L’OBJET DE LA CONTESTATION
[5] Le représentant de la travailleuse demande à la Commission des lésions professionnelles de reconnaître que celle-ci est porteuse d’amiantose et qu’en conséquence, elle a droit à une indemnité pour dommages corporels résultant du déficit anatomophysiologique attribuable à cette maladie.
LES FAITS
[6] La travailleuse, retraitée depuis 1984, est âgée de 78 ans lorsqu’elle produit une réclamation à la CSST le 11 octobre 2006 pour une maladie pulmonaire professionnelle.
[7] Une première attestation médicale émise par le docteur Coll révèle que celui-ci diagnostique une amiantose et demande de faire une évaluation par le Comité des maladies pulmonaires professionnelles.

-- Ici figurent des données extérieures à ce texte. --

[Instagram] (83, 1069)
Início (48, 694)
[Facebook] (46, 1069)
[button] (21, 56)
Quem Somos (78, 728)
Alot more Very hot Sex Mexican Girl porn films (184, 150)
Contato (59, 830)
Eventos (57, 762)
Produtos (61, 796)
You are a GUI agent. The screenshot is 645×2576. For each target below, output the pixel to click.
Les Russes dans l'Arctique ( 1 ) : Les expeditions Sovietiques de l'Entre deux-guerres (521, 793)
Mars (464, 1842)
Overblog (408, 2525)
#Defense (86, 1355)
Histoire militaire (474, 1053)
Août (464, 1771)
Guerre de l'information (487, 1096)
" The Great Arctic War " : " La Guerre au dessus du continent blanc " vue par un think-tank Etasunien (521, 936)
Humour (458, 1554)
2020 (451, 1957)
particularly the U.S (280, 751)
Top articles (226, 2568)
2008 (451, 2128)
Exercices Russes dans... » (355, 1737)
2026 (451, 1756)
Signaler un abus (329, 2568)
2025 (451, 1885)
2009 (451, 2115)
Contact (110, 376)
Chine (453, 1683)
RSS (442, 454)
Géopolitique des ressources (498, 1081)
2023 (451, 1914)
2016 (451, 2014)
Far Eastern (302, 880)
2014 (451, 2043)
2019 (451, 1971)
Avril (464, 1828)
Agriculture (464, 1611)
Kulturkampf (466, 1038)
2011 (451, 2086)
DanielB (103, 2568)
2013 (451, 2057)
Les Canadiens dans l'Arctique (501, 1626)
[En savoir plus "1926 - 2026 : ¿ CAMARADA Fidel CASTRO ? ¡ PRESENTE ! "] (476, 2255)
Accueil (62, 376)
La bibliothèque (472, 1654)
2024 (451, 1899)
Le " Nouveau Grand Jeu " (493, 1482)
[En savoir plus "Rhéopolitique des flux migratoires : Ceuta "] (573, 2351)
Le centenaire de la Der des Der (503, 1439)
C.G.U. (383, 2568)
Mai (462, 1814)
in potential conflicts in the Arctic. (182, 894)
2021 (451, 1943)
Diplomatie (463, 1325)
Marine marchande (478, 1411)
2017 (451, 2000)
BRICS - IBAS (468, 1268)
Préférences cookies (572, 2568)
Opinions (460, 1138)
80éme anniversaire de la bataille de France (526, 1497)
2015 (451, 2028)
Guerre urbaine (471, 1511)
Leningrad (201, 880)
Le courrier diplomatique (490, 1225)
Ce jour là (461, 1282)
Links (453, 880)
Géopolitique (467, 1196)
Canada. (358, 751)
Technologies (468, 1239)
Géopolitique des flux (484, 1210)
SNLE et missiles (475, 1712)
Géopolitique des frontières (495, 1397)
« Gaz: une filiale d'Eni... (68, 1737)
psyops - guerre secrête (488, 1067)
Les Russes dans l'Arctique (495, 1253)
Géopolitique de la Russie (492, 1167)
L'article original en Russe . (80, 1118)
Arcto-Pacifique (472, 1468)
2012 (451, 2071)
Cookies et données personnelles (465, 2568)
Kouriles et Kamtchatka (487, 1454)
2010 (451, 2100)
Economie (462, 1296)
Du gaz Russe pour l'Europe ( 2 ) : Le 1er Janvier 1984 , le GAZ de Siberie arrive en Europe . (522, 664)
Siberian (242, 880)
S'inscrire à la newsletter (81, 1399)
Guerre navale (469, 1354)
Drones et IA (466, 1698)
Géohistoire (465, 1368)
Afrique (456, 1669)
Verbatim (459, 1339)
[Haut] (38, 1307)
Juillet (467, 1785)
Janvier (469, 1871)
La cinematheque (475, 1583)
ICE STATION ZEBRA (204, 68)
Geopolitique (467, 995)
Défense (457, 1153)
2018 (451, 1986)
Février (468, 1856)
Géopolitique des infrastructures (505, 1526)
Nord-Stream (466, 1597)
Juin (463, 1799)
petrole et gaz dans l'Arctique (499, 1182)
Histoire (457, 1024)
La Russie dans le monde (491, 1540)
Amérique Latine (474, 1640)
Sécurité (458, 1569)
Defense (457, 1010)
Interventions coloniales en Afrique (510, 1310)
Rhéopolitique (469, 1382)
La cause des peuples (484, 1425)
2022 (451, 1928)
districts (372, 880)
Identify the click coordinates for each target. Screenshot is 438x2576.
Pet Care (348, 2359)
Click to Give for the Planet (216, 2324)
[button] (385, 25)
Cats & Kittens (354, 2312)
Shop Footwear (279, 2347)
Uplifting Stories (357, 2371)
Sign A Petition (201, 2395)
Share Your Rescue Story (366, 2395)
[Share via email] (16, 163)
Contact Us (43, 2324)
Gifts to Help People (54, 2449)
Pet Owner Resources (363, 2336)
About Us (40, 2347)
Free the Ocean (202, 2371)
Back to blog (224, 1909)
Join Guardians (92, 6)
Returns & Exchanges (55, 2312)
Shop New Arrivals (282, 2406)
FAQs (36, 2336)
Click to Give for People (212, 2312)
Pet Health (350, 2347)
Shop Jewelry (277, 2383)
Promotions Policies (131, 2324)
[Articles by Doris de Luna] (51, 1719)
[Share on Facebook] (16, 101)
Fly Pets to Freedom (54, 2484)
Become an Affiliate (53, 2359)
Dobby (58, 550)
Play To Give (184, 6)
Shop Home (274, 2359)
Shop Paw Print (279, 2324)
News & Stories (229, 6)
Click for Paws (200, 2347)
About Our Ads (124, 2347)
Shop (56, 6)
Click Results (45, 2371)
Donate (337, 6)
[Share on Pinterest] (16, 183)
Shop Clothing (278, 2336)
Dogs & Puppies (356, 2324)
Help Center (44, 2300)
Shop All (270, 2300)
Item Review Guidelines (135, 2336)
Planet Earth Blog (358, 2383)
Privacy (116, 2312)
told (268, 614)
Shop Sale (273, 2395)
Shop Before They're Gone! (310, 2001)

[8] Le 25 janvier 2007, les docteurs Raymond Bégin, Robert Boileau et André Cantin, pneumologues, examinent le dossier de la travailleuse. Malgré l’indication qu’il s’agit d’une première évaluation, la preuve révèle que la travailleuse avait déjà été évaluée par le Comité des maladies pulmonaires professionnelles de Sherbrooke en 1977 et en 1991.
[9] L’histoire occupationnelle révèle que la travailleuse a travaillé pour la John’s Manville d’Asbestos durant 38 ans entre 1947 et 1984. Concernant les symptômes respiratoires, le Comité note une dyspnée progressive depuis 1978 et ajoute que les radiographies pulmonaires étaient normales jusqu’en 1990. Les rapports sont au dossier et la première radiographie anormale date de 1997.
[10] Il est également noté que la travailleuse est porteuse d’une polyarthrite rhumatoïde séropositive pour laquelle elle est traitée en rhumatologie. Selon leurs informations, le Comité note que cette polyarthrite a été diagnostiquée en 2003. Auparavant, la travailleuse a présenté une pneumonie et une bronchite avant l’année 2000 et une fibrose interstitielle après 2000. Il est également noté que la travailleuse est oxygénodépendante depuis l’automne 2006. Les radiographies pulmonaires prises lors de cette évaluation révèlent des infiltrats interstitiels diffus, le tout compatible avec une fibrose extensive avancée. La tomographie axiale confirme les changements radiologiques. Au niveau des fonctions respiratoires, le bilan de base révèle une restriction sévère de la capacité vitale et une baisse importante de la fonction en comparaison avec l’examen de septembre 2006.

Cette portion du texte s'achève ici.